Cette haine donc, durera bien au-delà de ce jour où il quitte la Maison-Blanche, elle enflera encore, elle caractérisera absolument la transmutation des USA en un enfer de communication totalitaire, verrouillant la Terreur, répandant la démence dans tous ses quartiers et ses impasses, grossissant le flot déchaîné du désordre. Elle constituera, cette haine absolument irrésistible, un adjuvant et un stimulant très sérieux à la dynamique de l’Effondrement, au côté de la fraîche et joyeuse Covid19. Sapiens Sapiens, ce Jolly Good Fellow des Derniers Temps cahotant, a calculé au millimètre toutes les productions possibles du crétinisme cosmique dont il ne cesse de goûter l’ivresse.

 

Notes

(*) “Le” Covid ou “la” Covid ? Pour ce premier anniversaire du monstre, j’ai consulté l’Académie, constatant que le féminin était devenue d’emploi courant.
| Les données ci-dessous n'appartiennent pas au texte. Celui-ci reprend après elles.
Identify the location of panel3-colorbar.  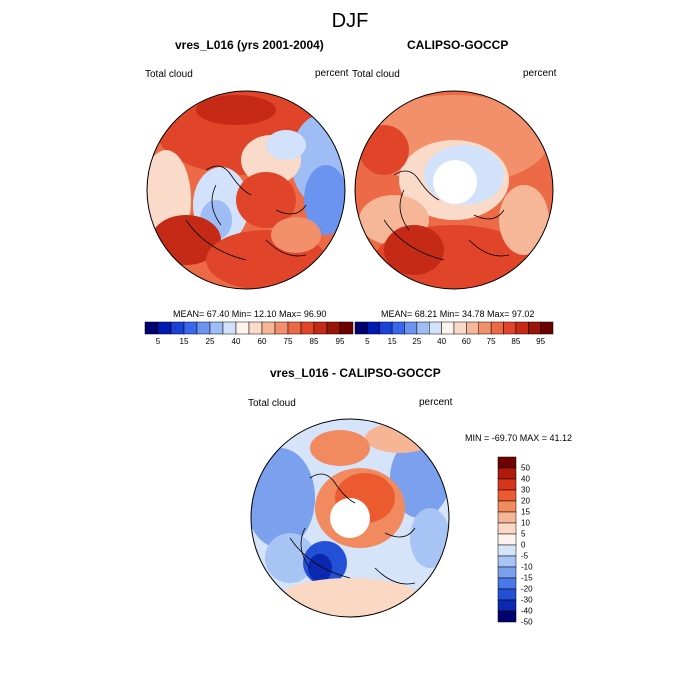
(507, 540).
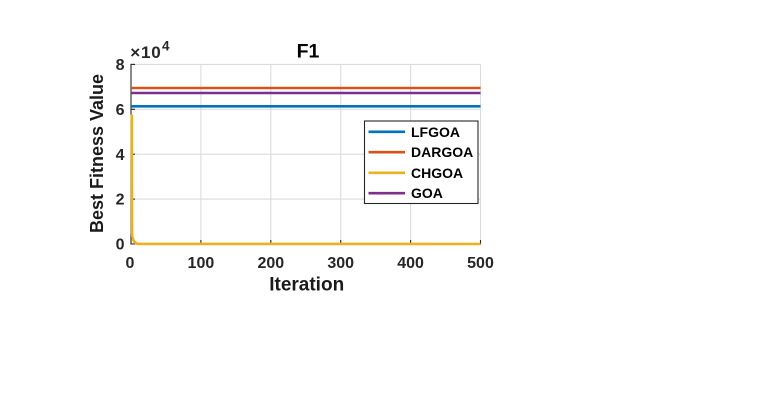  What do you see at coordinates (437, 173) in the screenshot?
I see `svg-text: CHGOA` at bounding box center [437, 173].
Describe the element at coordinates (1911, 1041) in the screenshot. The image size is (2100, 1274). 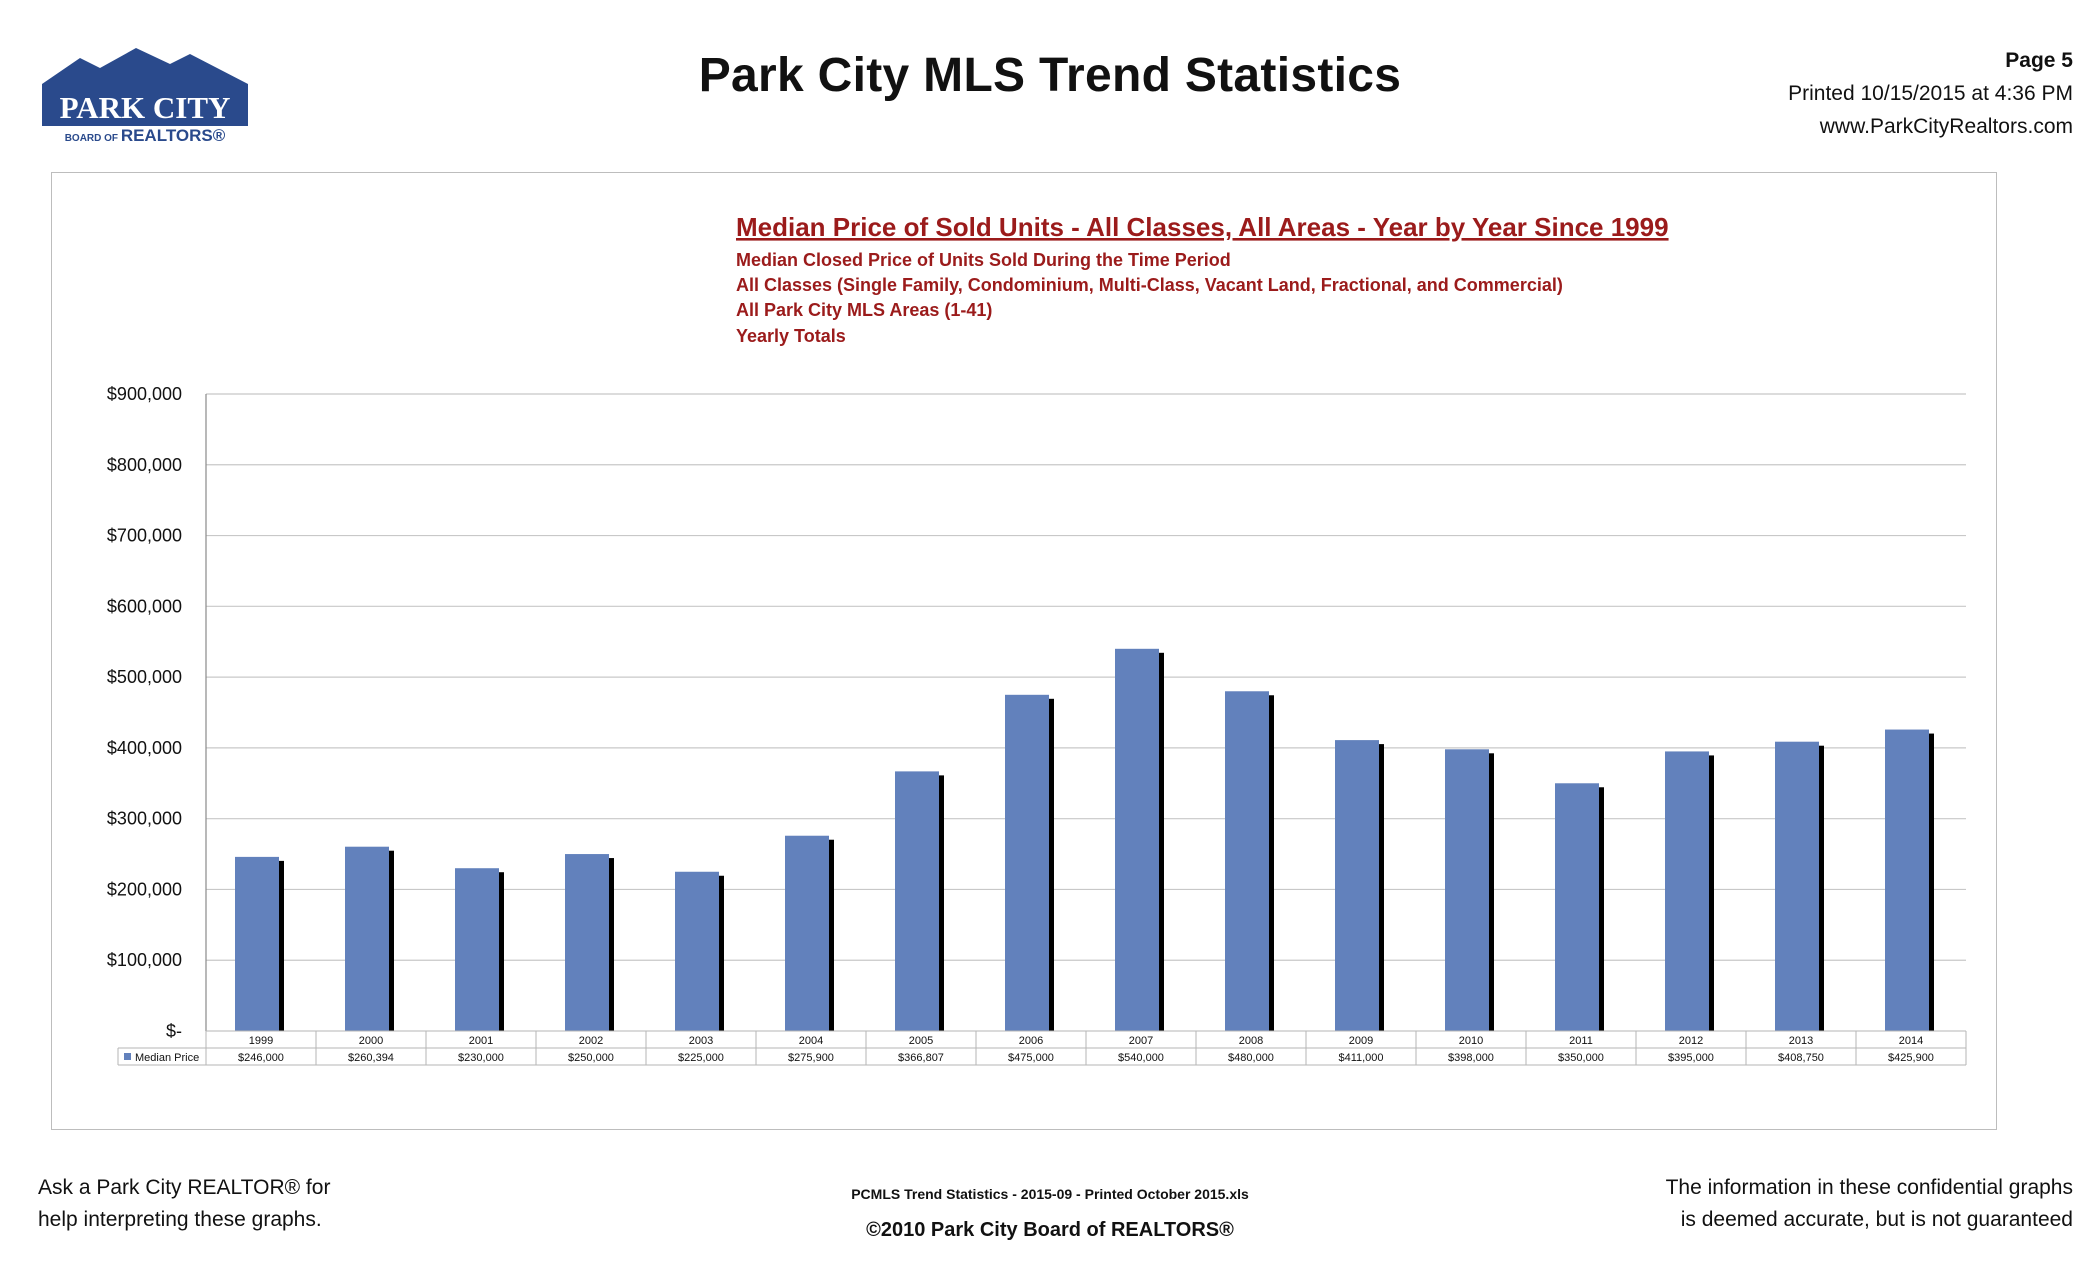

L’Académie autorise les deux mais juge le féminin plus logique dans la mesure où il s’agit d’un acronyme dont l’objet est féminin : « Covid est l’acronyme de ‘corona virus disease’ [“maladie provoquée par le corona virus”], et les sigles et acronymes ont le genre du nom qui constitue le noyau du syntagme dont ils sont une abréviation. » Je change donc mon fusil d’épaule et passe au “la Covid”.

 (**) Quelques mots sur Bernard Perret... Polytechnicien, ENSAE, directeur de l’INSEE, en poste au ministère de l’Économie et d’autres ; mais aussi catholique d’une foi ardente, et de ce point de vue, selon le Wiki : « enseignant à l'Institut catholique de Paris, et chroniqueur au journal La Croix dont il dirige le service économique et social entre 1985 et 1987. Il est membre du comité de rédaction de la revue Esprit. Ses thèmes de recherche portent sur l'évaluation des politiques publiques, les indicateurs sociaux et de développement durable, la sociologie et l'anthropologie économique, le travail et l'emploi, les questions sociales, la gestion publique, l'épistémologie, les questions spirituelles et religieuses. »

Auteur de nombreux livres. Ses deux derniers : en 2018, ‘Penser la foi chrétienne après René Girard’, Paris, Ad Solem. En septembre 2020 : ‘Quand l'avenir nous échappe’, Desclée de Brouwer.